Unless it obtains an IMF bailout it is unlikely to economically survive. Recently three US senators, Ted S Yoko, George Holding and Ami Bera, have written a letter to the US Treasury Secretary and Secretary of State, Mike Pompeo, asking them to deny Pakistan an IMF bailout as the money from the US would be used to repay China. Such concerns had also been expressed by Mike Pompeo earlier. The Pak finance minister has been involved in talks with the IMF and hopes for an early solution.
This is the best opportunity which has come the way of world bodies to force Pak to dismantle its terrorist networks. Imran Khan, aware of such pressure and seeking to pre-empt it, in an informal chat with foreign journalists, published by the New York Times stated, ‘We have decided, for the future of our country — forget the outside pressure — we will not allow armed militias to operate anymore,’ he added, ‘The Pakistan Army created them,’ referring to the 1980s when Pakistan and the United States backed Muslim insurgents in Afghanistan against Soviet forces.
It is evident that these words have been put in his mouth by the deep state only to win over the US for the grant of an IMF loan. There is no way that Pak would ever dismantle its terrorist networks and support to terrorist groups operating against Afghanistan and India. The entire system is too engrained in the country to be removed.

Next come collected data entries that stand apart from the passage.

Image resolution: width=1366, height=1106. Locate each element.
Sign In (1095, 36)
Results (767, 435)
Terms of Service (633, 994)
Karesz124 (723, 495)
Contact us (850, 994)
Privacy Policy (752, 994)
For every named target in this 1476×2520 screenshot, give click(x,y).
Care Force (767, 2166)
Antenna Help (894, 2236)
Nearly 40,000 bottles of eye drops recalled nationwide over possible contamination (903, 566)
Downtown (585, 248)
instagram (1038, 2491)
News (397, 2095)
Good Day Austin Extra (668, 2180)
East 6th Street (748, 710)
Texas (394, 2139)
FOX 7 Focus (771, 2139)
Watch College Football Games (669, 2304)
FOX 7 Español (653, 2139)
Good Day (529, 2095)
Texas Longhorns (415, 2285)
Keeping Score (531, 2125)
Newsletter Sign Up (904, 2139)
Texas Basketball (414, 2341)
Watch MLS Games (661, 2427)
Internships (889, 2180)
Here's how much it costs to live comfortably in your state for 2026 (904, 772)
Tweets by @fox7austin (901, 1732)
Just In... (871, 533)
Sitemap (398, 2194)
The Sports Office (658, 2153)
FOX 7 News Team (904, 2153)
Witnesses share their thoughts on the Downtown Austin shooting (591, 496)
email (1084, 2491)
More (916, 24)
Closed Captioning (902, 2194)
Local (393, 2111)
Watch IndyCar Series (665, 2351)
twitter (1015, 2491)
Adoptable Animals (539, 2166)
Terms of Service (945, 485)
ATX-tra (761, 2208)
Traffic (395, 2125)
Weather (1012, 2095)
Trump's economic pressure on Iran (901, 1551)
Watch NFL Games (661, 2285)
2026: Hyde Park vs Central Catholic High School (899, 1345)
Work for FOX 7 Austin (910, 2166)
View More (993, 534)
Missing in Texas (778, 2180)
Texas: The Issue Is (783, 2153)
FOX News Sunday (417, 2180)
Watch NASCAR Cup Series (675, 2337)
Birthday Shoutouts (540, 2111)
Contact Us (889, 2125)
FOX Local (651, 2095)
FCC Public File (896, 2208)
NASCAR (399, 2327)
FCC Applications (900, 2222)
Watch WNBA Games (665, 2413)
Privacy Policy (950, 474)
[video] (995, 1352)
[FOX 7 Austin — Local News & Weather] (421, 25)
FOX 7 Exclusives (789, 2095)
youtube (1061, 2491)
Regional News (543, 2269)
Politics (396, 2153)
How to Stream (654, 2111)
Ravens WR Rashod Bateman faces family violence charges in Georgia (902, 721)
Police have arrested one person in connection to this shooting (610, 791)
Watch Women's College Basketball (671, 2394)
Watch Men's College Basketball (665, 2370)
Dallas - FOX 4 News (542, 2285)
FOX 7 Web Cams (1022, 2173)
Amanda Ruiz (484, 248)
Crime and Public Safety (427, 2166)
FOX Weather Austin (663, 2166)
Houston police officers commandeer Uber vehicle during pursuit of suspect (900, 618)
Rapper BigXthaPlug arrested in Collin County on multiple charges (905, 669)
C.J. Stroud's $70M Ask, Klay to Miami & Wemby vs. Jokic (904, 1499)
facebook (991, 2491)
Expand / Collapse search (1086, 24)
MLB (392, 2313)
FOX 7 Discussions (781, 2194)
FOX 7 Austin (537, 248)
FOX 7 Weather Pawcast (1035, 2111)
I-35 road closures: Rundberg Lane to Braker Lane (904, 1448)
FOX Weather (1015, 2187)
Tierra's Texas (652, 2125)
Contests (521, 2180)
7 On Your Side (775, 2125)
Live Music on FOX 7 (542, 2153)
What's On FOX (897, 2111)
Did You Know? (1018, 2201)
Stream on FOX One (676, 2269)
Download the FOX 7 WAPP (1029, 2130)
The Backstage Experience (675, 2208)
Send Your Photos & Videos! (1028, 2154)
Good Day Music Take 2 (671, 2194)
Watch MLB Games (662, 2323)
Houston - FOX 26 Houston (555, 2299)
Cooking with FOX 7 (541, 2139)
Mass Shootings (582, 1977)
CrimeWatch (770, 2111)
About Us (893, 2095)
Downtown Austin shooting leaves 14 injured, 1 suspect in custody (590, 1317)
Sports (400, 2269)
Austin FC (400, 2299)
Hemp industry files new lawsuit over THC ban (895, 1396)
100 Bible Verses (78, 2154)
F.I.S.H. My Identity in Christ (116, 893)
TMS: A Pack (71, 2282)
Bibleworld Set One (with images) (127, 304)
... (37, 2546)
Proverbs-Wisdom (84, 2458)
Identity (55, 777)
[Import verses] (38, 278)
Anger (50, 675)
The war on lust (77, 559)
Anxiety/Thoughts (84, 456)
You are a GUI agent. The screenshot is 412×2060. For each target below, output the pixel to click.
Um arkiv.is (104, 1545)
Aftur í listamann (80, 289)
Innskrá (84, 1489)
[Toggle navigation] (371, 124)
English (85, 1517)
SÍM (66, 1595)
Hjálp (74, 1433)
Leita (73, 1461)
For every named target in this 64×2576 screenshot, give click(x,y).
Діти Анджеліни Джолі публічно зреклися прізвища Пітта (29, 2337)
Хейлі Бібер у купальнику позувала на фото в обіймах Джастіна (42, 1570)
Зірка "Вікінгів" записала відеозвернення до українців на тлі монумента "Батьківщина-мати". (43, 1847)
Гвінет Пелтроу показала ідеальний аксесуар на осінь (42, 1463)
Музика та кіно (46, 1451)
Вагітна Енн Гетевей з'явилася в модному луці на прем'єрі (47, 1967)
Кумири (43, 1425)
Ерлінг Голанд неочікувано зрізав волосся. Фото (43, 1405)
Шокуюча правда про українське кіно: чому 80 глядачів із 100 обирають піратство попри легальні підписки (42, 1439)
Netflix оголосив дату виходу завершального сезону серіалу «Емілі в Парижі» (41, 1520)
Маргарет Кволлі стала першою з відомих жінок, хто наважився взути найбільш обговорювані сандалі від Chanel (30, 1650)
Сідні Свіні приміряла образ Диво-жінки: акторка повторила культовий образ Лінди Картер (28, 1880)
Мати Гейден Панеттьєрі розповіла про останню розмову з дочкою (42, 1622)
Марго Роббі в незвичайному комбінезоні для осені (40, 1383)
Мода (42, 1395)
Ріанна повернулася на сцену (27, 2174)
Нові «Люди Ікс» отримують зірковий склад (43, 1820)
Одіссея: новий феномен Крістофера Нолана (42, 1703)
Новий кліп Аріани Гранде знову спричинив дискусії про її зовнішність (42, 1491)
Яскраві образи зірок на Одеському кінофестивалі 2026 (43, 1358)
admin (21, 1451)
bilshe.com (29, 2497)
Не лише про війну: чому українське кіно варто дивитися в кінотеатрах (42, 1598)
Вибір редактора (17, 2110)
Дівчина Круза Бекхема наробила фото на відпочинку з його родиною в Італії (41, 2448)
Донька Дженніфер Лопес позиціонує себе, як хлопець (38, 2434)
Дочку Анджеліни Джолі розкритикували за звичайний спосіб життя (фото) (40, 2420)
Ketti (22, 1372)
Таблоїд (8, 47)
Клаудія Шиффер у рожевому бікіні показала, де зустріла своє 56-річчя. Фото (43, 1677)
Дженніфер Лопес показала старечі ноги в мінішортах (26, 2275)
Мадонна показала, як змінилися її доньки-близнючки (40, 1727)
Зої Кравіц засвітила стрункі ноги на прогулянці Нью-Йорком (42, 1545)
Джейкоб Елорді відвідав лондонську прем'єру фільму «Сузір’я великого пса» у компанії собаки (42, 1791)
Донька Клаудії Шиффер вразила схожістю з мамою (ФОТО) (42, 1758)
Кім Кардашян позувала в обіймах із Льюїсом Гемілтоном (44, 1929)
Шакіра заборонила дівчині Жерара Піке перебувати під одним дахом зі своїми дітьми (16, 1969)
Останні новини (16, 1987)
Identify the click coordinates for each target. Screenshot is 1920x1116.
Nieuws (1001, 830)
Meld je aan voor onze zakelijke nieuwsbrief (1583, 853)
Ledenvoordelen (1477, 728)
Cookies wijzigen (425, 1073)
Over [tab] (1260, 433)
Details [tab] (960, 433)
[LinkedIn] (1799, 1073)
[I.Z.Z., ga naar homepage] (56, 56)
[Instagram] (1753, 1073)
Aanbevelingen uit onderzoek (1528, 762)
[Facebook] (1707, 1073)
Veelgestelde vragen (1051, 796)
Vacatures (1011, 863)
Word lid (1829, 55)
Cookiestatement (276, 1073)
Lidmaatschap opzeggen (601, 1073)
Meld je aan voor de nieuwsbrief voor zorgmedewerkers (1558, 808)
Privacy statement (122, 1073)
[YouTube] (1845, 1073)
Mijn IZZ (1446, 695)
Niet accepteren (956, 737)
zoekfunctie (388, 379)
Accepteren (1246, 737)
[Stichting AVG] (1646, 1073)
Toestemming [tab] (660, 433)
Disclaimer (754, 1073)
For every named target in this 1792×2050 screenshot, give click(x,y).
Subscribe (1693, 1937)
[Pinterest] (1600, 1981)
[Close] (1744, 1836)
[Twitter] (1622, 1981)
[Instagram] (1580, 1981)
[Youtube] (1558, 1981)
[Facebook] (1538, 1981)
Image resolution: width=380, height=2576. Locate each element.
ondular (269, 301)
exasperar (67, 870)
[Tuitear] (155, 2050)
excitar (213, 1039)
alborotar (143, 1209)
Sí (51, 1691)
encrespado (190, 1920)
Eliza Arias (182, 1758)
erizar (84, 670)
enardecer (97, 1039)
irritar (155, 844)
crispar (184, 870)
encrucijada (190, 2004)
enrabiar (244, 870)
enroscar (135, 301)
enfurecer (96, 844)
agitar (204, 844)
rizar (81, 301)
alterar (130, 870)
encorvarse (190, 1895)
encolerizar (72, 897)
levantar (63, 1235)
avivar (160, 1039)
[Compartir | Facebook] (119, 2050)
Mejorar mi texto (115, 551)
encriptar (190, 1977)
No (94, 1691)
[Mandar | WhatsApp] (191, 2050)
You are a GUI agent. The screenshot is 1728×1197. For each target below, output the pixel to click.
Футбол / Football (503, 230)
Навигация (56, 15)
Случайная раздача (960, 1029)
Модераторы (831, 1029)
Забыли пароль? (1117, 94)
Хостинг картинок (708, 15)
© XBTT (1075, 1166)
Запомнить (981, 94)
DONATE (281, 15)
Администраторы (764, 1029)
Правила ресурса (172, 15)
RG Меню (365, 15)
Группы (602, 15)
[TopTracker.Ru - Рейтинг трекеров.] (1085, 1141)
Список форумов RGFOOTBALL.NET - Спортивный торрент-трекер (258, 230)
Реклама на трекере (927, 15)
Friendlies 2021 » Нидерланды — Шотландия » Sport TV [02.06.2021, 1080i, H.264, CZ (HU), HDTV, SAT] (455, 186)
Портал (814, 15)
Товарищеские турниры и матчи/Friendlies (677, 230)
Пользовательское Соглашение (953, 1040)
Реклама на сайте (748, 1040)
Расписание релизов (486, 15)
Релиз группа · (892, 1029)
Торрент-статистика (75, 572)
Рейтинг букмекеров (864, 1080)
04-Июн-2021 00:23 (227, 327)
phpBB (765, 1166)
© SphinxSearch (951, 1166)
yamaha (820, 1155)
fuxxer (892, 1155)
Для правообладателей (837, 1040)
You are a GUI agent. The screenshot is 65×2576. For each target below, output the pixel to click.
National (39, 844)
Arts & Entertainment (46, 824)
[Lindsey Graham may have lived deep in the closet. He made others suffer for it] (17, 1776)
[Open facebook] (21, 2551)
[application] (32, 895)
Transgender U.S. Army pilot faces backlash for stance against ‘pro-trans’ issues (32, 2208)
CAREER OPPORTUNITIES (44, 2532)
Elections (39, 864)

Imran’s claims that the government plans to deradicalize the system by sending in 200,000 teachers to religious schools to teach secular subjects is just an eyewash. The Madrassas cannot be removed without an internal backlash including from the deep state, as terrorism is a major source of employment in the impoverished country. The groups and their leaders would remain underground till the loan is sanctioned before remerging and recommencing their activities.
Pak also released a document which lists actions to be undertaken by them to implement the UN 1267 sanctions committee. This has been done to ward off being placed on the FATF ‘Black List’. Their finance minister also commented that with India on the assessment panel, Pak would not get a fair hearing, words which have been ignored.
The US and other world powers can never let this opportunity go. It is the best moment which they have had to make Pak accountable in a long time. It can satisfy the world only if it brings perpetrators of Mumbai and Pathankot attacks to justice as also hands over all Taliban leaders on a platter. Granting the loan and not placing it on the ‘Black List’ would be an injustice to the war against terror. If the US desires to exit Afghanistan with honour and end terrorism in South Asia, this is the opportune moment. If it lets it go, such an opportunity may not come again.
Disclaimer:- Views expressed are of the author and do not necessarily reflect the views of CENJOWS.